ムワワド『岸 リトラル』

charis2018-03-01

[演劇] ワジディ・ムワワド『岸 リトラル』 上村聡史演出 シアター・トラム 2月28日


(写真右は、父の遺体を背負い、父の故国へ埋葬場所を求めて遍歴する息子のウィルフリード[亀田佳明]、写真下は父の故国で彼が会った若者たち、すべて子供のときに内戦で父や母を失っている、中央の赤い服の娘ジョゼフィーヌ[栗田桃子]は大きな電話帳を何冊も抱えている、家族も知人も死んでしまい、墓もなく、電話帳にしか故人の「名前」が残されていないから)

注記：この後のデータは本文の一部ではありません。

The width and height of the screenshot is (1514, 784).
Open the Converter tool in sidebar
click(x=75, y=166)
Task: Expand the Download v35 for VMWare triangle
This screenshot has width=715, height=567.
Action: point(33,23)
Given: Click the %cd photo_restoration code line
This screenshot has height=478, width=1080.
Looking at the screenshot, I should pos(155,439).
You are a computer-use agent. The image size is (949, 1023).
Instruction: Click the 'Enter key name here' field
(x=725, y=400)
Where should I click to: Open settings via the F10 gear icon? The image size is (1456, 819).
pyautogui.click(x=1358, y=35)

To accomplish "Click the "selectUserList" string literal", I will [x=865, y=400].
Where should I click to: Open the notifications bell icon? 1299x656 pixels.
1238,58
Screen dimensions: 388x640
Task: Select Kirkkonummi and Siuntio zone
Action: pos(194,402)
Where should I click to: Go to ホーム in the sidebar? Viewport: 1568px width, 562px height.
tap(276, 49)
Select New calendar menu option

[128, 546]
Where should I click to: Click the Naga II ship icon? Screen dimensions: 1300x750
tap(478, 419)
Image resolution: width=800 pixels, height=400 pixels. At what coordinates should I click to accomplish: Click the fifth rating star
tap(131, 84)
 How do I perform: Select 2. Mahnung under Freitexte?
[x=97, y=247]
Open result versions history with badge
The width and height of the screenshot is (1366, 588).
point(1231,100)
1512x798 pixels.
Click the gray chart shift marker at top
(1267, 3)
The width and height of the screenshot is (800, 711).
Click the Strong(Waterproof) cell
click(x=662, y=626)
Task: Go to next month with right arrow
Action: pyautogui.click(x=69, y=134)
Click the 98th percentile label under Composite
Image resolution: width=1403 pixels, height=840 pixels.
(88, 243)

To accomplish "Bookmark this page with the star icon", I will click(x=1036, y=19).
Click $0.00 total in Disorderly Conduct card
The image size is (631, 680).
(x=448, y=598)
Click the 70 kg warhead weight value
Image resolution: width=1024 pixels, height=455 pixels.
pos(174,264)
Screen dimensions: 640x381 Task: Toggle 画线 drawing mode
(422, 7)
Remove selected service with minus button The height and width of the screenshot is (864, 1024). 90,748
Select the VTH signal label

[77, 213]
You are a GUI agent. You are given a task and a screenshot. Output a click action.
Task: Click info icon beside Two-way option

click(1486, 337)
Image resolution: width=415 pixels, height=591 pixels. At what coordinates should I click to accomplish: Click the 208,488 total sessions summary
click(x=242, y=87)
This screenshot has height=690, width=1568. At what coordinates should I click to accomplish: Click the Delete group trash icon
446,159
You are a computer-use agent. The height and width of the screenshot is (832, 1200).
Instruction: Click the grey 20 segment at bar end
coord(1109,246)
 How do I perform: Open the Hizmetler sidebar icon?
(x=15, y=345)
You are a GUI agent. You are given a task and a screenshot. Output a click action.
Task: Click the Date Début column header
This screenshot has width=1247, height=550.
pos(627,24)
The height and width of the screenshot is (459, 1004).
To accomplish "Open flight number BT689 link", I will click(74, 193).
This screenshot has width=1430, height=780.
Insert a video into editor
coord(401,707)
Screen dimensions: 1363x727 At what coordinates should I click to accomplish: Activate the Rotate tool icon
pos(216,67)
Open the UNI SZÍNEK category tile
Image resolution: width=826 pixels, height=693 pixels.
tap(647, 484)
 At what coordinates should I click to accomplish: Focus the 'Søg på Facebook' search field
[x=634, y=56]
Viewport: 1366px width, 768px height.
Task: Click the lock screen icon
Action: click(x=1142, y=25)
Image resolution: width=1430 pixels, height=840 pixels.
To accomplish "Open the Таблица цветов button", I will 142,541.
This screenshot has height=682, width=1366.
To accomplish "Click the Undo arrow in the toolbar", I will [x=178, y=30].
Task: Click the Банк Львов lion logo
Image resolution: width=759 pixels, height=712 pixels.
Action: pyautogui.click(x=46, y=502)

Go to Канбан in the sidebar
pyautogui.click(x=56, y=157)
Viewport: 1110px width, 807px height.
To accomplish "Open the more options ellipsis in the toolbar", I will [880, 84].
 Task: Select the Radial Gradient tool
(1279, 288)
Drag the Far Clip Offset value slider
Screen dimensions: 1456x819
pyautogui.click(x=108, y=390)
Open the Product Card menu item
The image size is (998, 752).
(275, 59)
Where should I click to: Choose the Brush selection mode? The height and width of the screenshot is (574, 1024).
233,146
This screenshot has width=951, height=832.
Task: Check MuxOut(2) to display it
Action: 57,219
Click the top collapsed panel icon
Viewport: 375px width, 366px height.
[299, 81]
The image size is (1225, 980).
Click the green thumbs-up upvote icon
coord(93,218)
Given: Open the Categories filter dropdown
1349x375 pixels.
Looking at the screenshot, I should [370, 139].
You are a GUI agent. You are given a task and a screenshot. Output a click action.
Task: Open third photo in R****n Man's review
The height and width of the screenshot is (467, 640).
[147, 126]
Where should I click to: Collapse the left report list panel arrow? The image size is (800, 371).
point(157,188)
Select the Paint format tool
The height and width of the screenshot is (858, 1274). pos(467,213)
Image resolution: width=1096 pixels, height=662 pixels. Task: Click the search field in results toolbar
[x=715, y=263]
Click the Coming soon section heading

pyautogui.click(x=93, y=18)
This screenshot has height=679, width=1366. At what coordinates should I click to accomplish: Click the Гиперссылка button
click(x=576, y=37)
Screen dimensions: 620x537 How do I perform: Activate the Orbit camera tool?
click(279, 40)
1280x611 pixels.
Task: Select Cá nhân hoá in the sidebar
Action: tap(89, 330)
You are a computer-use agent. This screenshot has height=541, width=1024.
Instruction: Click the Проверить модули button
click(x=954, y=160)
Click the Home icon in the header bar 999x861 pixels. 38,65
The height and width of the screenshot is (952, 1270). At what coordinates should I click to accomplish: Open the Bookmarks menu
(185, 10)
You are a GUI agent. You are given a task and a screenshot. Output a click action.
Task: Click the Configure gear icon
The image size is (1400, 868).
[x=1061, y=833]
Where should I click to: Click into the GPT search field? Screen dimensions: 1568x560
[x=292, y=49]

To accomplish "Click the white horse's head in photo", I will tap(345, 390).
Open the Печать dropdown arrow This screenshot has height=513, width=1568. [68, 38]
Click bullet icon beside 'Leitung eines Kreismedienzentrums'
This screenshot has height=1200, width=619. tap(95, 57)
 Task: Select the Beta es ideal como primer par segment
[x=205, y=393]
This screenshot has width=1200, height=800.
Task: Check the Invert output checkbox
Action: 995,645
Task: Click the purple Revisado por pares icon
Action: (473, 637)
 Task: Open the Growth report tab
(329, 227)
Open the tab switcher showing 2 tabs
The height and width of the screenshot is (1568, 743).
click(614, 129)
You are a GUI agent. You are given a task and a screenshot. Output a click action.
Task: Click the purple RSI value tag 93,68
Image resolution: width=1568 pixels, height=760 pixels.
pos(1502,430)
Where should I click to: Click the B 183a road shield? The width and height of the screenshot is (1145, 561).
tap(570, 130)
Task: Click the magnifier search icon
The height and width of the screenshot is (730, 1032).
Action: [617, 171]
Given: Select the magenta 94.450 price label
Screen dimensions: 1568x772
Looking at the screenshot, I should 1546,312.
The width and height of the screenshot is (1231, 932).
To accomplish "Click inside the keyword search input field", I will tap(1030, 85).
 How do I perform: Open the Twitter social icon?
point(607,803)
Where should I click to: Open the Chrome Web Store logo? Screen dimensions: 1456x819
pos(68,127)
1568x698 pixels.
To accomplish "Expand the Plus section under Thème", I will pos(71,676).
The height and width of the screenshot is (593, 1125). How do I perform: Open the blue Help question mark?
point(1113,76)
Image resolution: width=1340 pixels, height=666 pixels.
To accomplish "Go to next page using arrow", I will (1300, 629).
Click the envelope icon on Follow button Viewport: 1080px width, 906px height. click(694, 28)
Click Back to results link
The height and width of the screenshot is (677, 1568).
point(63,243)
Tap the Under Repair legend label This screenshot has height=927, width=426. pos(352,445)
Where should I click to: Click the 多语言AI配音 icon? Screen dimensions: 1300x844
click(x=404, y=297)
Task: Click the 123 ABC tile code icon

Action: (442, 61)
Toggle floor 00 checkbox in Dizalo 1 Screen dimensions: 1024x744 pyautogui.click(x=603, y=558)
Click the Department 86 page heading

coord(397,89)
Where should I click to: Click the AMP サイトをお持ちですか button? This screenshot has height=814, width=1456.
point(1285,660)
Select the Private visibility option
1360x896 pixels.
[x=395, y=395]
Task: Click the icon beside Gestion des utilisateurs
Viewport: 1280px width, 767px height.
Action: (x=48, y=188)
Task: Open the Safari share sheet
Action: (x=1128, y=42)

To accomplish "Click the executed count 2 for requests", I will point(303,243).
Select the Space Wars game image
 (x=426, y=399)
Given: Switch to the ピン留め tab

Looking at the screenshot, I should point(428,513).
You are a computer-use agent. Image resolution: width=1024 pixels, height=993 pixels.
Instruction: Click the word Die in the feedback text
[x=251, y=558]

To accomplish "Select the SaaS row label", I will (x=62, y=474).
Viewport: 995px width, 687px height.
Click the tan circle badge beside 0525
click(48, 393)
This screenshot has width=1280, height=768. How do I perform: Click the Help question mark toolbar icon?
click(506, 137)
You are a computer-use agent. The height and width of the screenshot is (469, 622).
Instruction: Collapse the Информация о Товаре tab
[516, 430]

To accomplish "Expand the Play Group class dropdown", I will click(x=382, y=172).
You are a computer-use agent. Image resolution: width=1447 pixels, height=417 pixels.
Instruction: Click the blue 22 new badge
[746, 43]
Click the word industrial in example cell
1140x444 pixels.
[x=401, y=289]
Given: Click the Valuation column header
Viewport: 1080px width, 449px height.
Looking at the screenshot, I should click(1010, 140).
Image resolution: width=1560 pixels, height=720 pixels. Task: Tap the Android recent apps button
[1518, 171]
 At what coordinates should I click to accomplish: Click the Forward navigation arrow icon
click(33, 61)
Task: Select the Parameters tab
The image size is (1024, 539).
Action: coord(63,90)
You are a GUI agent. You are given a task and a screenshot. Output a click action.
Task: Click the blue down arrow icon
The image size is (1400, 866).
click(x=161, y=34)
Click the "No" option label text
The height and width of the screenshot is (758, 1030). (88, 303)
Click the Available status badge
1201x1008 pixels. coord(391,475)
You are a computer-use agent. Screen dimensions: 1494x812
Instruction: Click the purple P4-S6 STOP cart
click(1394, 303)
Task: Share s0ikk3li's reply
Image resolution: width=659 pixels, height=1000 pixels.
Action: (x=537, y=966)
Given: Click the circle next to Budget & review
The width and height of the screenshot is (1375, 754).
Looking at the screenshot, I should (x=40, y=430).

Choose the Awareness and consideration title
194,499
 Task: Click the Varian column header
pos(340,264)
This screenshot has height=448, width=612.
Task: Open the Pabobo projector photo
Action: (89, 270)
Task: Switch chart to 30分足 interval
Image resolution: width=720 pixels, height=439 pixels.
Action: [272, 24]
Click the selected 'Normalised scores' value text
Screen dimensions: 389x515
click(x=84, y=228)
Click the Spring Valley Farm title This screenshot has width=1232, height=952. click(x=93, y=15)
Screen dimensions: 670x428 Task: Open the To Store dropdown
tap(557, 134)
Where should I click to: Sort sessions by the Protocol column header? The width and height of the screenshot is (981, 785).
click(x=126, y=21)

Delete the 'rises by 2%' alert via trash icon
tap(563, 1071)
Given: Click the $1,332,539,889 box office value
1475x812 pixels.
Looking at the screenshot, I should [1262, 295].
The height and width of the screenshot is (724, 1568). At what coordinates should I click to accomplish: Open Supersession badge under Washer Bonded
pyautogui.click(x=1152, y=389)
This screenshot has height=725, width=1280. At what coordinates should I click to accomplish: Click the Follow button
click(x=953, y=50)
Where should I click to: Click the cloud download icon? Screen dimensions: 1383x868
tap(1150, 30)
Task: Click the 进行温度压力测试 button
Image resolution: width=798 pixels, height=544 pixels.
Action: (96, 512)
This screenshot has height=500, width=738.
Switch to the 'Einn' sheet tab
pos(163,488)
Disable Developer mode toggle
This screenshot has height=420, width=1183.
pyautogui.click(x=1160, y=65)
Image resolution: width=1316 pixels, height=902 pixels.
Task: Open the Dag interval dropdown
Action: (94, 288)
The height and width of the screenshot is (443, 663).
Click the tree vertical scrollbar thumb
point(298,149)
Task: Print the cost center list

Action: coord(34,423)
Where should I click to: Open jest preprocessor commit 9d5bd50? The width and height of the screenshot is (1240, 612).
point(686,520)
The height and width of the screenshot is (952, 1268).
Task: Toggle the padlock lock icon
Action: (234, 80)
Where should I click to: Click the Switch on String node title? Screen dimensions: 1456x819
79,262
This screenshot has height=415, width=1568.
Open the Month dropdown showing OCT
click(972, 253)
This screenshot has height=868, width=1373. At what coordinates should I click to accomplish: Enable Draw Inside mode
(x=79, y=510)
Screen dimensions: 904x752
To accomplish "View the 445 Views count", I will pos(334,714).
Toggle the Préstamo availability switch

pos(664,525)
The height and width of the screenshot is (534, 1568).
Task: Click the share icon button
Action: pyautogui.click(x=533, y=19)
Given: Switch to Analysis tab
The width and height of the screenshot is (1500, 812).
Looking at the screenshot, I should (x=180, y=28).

昨年観た同じムワワドの『炎 アンサンディ』も凄かったが、『岸』は、それより前の、彼が28歳の時に書かれたもので、スケールの大きな深みのある大作で(3時間半)、本当に圧倒された。レバノン内戦を逃れて子供のときにフランスに逃れたムワワド自身の体験が元になっているが、本作の主題は、「死者は、残された生者とどのような関係を持ちうるのか」を問う、きわめて普遍性の高いテーマである。父の遺体を埋葬しようにも、どの家も内戦で家族を失って同じような状態にあり、墓地は満杯で、もはや埋める場所がない。死者を慰霊しようにも、慰霊できないのだ。これはたしかに極限状況であるが、しかしレバノン内戦、そして現在のシリア内戦で、現に起きていることだ。そして、国家間の戦争ではなく、内戦であることが重要である。つまり、隣村の良く知った男たちに村が襲われて虐殺されたので、父や母を殺された憎しみもそれだけ大きい。あるいは混乱の中、暗い洞穴で間違って父親を撃ち殺してしまった若者もいて、彼の絶望は深い。現代の日本は、たしかに内戦は起きていないが、社会の分断と敵対が次第に激しくなっていることは、アメリカや西欧諸国と同じであり、敵対と憎しみ合いの中で人が殺され死んでゆくという絶望的状況は、決して架空のものではない。現代日本にも、生活保護をはずされ、孤独の中で餓死や病死する中高年者が少なからずいる。通常の意味で「天寿をまっとうした」死ではない彼らは、どのように「慰霊」されているのだろうか。内戦で親たちを殺された子どもたちが、自らの親をどのように弔えるのかという難問は、内戦という極限状況だからこそ鋭く見えてくる、死者と生者の関係という普遍的問題である。フロイトは、親しい者の死後に残された生者たちの「喪」の必然性を精神分析的に解明したが、この舞台で、死んだはずの父親がウィルフリードや他の若者の前にたえず妄想として現れ、子どもたちに文句を付けたり甘えたりするのは、死者が自らの死に納得していない、死を受け入れられないということであり、生者はその死に「責任」を問われているのだ。「慰霊」とはそういうことだが、子どもの時に親を殺された子どもたちが、その死にどう「責任」を取れるというのだろう。(写真下は、憎しみ合いの中で苦しむ子どもたち。そしてウィルフリードを産んだ直後に死んだ母。)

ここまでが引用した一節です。